Task requirements:
A faithful copy of each record is required, minus the images.

Data records:
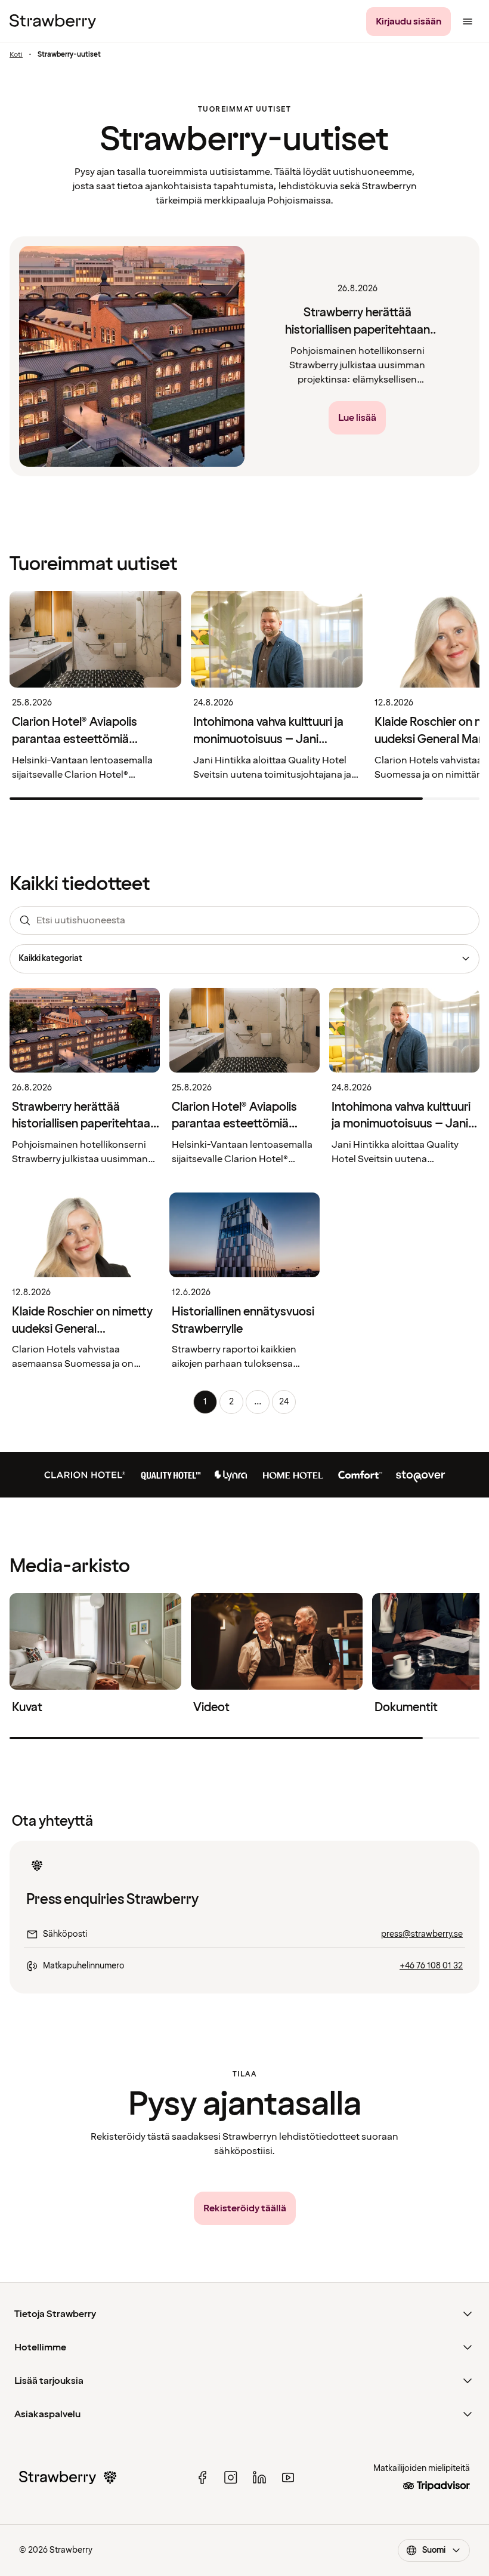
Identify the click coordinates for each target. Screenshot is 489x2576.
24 (284, 1401)
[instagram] (231, 2477)
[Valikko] (467, 21)
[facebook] (202, 2477)
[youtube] (288, 2477)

Answer for this exercise:
Identify the click coordinates for each target. Screenshot is 489x2576.
24 (284, 1401)
[instagram] (231, 2477)
[Valikko] (467, 21)
[facebook] (202, 2477)
[youtube] (288, 2477)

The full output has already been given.